An overwhelming ‘Symphony of a Thousand’ from a natural Mahlerian

Author: 
Edward Seckerson
Mahler Symphony No 8Mahler Symphony No 8

MAHLER Symphony No 8 – Tennstedt

  • Symphony No. 8, 'Symphony of a Thousand'

The Royal Festival Hall was never a natural venue for Mahler’s Eighth Symphony, and I remember well how Klaus Tennstedt’s choirs spilled from the choir stalls into the adjoining side stalls and how boxes were deployed to accommodate the offstage brass and, at the highest point, Susan Bullock’s Mater Gloriosa. But what we lost in breadth and magnitude (the acoustic was much drier then) we gained in an all-enveloping and electrifying immediacy.

And so, with the biggest upbeat in music (and from days when the Festival Hall organ was complete!), Mahler’s hymnic invocation swept all before it. It was almost as if Tennstedt was striving to compensate for the constrictive sound of the hall by building the spatial perspective into his reading. Come the mighty development, he takes the text “Accende lumen sensibus” (“Inflame our senses with light”) at absolutely face value. As the fervour mounts to fever pitch – his sopranos Julia Varady and Jane Eaglen hurling out top Cs like they could be the last they ever sing – one almost doesn’t notice that the tempo is getting broader and broader.
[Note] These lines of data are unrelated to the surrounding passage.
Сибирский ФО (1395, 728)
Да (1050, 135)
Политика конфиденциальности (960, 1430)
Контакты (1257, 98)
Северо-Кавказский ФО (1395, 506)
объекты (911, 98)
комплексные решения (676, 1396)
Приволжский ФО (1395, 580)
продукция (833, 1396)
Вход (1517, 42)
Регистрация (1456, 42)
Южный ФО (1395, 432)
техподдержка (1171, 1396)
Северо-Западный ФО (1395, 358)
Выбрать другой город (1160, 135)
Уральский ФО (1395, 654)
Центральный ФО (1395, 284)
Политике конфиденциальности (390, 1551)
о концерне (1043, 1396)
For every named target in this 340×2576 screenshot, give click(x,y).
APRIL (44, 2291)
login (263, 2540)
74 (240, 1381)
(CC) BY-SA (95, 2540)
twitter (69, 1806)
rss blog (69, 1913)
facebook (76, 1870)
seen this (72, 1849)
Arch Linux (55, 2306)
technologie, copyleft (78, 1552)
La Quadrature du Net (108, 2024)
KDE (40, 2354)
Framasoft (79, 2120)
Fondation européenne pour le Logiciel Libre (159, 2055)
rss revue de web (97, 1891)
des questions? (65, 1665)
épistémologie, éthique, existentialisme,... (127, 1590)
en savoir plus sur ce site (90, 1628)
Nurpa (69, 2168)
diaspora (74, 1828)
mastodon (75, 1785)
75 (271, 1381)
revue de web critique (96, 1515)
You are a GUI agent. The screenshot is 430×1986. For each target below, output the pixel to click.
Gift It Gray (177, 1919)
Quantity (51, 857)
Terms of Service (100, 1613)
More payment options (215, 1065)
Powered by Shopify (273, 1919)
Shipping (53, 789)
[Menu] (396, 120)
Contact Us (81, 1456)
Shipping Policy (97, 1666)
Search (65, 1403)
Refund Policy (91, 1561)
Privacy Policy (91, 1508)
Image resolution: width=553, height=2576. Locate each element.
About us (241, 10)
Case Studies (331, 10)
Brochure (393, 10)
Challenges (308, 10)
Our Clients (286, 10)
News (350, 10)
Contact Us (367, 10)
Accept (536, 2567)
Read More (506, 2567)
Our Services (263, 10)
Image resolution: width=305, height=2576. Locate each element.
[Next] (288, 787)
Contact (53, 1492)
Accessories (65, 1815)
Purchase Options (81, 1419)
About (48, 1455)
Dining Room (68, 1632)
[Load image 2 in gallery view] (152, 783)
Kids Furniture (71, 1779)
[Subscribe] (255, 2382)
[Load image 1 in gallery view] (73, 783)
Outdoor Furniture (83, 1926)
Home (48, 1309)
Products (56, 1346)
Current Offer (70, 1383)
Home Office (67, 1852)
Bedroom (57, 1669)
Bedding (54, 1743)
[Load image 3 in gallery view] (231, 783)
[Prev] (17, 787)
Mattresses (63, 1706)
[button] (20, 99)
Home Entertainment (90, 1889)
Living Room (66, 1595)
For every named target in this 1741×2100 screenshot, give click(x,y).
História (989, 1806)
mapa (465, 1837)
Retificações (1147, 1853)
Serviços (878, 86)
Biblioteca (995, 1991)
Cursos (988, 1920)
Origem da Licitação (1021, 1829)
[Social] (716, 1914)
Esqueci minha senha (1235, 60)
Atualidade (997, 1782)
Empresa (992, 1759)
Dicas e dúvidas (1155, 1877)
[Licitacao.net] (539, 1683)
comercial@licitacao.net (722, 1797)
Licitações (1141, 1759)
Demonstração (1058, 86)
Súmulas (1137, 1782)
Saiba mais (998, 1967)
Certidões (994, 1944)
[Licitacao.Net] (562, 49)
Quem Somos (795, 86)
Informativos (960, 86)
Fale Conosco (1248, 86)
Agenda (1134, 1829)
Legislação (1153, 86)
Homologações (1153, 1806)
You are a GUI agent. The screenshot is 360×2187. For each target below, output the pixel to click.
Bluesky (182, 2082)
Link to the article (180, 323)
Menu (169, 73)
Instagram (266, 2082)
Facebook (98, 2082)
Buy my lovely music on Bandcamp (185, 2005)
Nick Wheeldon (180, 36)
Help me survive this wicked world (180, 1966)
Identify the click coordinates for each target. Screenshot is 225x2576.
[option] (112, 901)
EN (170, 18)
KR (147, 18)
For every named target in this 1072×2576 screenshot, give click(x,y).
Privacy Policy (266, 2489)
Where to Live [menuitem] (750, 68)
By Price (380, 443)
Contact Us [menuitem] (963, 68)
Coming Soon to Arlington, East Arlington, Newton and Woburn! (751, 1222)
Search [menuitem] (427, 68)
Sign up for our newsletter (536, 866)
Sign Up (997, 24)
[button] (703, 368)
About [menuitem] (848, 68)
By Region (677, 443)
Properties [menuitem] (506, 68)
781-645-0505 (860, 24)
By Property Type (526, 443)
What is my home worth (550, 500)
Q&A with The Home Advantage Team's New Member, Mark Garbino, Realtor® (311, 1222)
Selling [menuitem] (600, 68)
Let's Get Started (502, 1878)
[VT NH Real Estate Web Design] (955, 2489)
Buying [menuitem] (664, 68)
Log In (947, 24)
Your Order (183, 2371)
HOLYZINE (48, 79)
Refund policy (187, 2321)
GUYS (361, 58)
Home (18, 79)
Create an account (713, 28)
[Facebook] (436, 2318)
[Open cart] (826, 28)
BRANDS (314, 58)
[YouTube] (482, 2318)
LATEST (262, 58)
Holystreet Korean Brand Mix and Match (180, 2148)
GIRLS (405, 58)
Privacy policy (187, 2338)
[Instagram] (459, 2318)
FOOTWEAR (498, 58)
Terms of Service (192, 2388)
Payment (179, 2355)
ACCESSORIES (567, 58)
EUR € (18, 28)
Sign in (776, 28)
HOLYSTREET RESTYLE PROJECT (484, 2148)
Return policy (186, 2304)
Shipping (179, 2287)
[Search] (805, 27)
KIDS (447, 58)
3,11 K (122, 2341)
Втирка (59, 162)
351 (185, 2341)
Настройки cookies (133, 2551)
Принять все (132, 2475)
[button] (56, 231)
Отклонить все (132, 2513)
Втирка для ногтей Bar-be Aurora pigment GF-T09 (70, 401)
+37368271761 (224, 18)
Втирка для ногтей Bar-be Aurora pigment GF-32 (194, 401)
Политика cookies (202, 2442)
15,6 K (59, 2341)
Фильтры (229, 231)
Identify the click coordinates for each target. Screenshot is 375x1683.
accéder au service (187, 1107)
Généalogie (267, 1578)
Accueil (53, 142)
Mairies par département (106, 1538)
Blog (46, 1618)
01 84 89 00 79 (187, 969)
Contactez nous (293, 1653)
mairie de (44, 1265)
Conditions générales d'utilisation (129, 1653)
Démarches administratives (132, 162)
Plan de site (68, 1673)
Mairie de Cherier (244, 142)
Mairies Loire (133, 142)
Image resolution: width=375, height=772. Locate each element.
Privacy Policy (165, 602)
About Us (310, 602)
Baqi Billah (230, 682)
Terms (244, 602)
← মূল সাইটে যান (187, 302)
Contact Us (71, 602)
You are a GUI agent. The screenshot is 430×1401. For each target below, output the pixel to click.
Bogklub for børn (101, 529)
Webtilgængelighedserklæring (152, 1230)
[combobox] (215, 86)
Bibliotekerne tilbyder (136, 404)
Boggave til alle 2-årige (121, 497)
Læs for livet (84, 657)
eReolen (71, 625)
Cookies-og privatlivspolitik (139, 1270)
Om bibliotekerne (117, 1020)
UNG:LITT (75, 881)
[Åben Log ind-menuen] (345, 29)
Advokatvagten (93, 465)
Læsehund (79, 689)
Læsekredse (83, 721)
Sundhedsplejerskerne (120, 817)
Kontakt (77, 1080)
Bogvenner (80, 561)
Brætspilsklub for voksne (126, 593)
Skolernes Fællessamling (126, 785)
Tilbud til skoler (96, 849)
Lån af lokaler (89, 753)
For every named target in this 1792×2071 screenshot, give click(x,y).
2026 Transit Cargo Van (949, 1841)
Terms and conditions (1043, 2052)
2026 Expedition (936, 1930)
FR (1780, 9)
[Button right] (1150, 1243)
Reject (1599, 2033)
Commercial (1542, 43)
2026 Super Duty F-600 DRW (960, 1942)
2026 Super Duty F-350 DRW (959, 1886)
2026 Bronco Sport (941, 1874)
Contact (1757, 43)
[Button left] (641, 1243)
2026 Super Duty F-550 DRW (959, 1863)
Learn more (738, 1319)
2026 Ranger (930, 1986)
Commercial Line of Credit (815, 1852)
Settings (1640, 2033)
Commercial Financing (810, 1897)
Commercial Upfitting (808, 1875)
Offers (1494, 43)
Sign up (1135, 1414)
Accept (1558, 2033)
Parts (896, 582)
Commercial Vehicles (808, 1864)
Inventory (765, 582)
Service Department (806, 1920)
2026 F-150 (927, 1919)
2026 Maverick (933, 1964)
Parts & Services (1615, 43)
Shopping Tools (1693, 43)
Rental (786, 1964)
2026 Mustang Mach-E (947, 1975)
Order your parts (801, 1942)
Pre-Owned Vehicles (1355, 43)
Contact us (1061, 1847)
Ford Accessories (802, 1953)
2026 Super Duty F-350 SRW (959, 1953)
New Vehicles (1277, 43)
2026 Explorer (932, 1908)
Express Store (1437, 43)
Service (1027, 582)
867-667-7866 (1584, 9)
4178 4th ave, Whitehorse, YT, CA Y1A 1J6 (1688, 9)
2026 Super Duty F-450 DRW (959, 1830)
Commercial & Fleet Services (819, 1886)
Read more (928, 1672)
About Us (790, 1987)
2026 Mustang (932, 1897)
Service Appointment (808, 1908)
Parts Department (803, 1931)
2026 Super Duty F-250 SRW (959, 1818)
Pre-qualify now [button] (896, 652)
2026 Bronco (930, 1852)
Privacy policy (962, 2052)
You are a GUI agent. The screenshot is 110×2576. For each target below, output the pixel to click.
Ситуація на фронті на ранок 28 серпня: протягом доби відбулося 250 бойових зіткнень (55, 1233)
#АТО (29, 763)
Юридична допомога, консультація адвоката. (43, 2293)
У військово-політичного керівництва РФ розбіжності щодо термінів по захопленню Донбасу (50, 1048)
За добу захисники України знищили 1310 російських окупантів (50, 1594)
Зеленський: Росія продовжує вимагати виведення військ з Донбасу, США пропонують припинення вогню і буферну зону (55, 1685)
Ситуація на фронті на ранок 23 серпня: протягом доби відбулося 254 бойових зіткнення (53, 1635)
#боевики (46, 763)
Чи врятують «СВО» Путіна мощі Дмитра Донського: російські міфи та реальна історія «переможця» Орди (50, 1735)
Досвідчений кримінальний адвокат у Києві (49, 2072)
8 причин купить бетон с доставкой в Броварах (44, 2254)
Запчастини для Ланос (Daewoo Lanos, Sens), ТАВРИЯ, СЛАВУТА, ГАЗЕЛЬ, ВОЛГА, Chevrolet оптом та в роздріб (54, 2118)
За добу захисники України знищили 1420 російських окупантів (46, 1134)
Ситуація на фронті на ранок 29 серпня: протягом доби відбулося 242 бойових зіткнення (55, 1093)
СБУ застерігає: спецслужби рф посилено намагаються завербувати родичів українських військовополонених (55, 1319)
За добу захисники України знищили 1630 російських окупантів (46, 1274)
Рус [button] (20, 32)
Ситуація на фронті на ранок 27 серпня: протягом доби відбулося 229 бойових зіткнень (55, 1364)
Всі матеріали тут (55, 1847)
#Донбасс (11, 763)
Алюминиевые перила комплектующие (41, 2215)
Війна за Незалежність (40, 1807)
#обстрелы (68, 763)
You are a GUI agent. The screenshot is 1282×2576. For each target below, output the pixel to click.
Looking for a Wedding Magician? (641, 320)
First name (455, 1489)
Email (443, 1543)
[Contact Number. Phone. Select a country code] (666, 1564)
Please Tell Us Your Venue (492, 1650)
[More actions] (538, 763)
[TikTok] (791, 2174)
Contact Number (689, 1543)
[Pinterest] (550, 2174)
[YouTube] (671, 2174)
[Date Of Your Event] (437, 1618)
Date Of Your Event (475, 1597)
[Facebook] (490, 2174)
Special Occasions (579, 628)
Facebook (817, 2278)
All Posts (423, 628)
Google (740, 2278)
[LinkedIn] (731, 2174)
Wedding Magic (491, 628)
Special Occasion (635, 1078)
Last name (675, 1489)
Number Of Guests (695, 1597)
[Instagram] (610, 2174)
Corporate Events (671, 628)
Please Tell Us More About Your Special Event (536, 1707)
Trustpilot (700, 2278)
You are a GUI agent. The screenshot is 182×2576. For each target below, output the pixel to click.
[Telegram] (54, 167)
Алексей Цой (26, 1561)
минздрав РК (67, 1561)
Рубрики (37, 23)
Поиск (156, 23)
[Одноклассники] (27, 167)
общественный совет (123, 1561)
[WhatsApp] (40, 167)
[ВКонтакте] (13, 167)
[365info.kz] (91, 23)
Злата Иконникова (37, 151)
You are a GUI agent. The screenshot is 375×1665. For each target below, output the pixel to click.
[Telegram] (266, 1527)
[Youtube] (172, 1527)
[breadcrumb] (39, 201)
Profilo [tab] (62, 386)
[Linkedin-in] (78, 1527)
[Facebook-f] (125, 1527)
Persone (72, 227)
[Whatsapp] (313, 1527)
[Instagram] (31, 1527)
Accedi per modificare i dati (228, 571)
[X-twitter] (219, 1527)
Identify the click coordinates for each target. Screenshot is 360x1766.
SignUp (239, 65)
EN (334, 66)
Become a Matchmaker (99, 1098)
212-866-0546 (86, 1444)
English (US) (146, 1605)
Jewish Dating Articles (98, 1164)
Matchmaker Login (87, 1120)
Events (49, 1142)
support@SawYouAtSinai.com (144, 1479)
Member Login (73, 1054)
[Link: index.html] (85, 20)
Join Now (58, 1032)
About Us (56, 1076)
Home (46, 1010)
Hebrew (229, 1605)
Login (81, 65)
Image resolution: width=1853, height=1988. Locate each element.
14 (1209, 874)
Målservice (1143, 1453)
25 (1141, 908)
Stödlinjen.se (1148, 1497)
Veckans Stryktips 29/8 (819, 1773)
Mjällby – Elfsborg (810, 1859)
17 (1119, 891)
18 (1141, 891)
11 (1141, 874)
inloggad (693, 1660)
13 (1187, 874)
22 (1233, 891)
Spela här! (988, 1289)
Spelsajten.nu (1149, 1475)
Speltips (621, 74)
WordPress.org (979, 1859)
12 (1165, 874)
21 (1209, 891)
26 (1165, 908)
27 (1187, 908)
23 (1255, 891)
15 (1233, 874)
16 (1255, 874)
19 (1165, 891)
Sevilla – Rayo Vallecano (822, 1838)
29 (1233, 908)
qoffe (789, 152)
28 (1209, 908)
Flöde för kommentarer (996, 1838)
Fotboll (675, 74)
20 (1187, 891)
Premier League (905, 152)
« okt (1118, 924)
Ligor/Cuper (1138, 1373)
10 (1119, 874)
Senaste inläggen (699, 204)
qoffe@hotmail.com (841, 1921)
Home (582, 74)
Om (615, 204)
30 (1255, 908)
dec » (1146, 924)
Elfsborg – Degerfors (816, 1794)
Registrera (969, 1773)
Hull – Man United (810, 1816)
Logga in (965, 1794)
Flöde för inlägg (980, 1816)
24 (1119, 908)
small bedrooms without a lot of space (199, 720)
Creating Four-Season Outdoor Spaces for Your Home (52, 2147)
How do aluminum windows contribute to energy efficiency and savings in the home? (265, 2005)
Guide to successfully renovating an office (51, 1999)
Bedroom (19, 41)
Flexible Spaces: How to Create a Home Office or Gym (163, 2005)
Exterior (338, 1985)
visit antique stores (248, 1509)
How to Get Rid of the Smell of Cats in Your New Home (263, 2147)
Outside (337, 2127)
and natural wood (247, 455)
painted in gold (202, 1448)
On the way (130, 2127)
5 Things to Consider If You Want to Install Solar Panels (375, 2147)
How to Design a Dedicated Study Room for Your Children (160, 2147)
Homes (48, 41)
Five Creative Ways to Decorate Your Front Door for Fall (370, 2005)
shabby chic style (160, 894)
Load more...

Tennstedt is one of the few conductors in my experience to almost convince me that impetus has nothing to do with speed. And, of course, though there is no ritardando marked in the momentous bars leading to the point of recapitulation, Tennstedt (who was nothing if not a traditionalist) is having none of it – the heavens duly open but in the certain knowledge that they will do so again, only bigger, with the Chorus Mysticus.

Part 2 begins with a poco adagio which, thanks to the kind of high-intensity string-playing only Tennstedt could elicit from the LPO, tugs at the emotional fabric of the music as few dared to do. To some it will feel overwrought, to most (or at least to staunch Mahlerians) it will be another instance of Tennstedt’s total identification with this music. His painting of the Faust scene is characteristically craggy, with the arrival of the Doctor’s heavenly escort prompting angelic high jinks far rougher and readier in tone than in some accounts. So, too, the casting of the male soloists, with Kenneth Riegel’s Doctor Marianus eschewing head voice for an often pained rendition of the cruelly high tessitura.

But as the Mater Gloriosa duly floats into view (the lovely Susan Bullock) and the force of love becomes unstoppable, Tennstedt is overwhelming. Try topping the orchestral peroration, offstage trumpets stretching the “Veni, Creator Spiritus” motif from the interval of a fifth beyond the octave to a heaven-storming ninth.